Directions for this task – Return every line in the entries below where the word "agent" shows up.

________________________

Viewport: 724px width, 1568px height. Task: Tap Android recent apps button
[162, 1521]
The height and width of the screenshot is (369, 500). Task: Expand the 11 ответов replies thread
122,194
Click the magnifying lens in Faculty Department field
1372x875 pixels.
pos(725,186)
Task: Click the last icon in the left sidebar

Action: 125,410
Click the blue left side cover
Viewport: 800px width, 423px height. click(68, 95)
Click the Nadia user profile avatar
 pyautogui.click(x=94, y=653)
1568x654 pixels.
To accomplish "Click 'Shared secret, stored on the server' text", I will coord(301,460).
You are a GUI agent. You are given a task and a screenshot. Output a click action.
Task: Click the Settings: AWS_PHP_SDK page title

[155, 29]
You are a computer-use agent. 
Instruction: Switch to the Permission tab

________________________

Exercise result –
You are a GUI agent. You are given a task and a screenshot. Output a click action.
You are a computer-use agent. 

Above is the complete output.